[WHAT YOU NEED TO DO]
Count how many lines of the listing below contain the string "icon", treating uppercase and lowercase as different, and reply with the number alone.

[GIVEN DATA]
---+---
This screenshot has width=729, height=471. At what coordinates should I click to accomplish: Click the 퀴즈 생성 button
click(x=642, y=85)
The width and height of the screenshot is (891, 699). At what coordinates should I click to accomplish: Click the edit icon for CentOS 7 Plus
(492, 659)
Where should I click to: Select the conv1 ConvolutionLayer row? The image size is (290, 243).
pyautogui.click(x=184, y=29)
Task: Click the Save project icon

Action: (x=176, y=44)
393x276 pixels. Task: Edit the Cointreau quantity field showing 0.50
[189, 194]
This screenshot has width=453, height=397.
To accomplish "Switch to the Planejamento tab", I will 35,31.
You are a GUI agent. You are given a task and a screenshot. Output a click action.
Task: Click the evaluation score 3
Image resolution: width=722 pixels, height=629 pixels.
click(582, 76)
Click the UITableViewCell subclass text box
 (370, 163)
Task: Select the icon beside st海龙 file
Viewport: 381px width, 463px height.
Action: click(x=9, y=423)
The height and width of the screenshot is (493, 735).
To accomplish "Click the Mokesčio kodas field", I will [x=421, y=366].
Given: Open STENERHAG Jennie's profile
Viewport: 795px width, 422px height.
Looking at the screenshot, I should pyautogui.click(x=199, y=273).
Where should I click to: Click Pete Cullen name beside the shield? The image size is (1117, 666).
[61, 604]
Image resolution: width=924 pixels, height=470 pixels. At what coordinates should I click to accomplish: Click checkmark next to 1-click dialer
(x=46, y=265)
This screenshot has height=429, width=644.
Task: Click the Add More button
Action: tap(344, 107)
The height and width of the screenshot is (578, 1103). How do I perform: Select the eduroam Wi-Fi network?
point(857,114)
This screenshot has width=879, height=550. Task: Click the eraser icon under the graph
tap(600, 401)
---+---
[FINISHED ANSWER]
4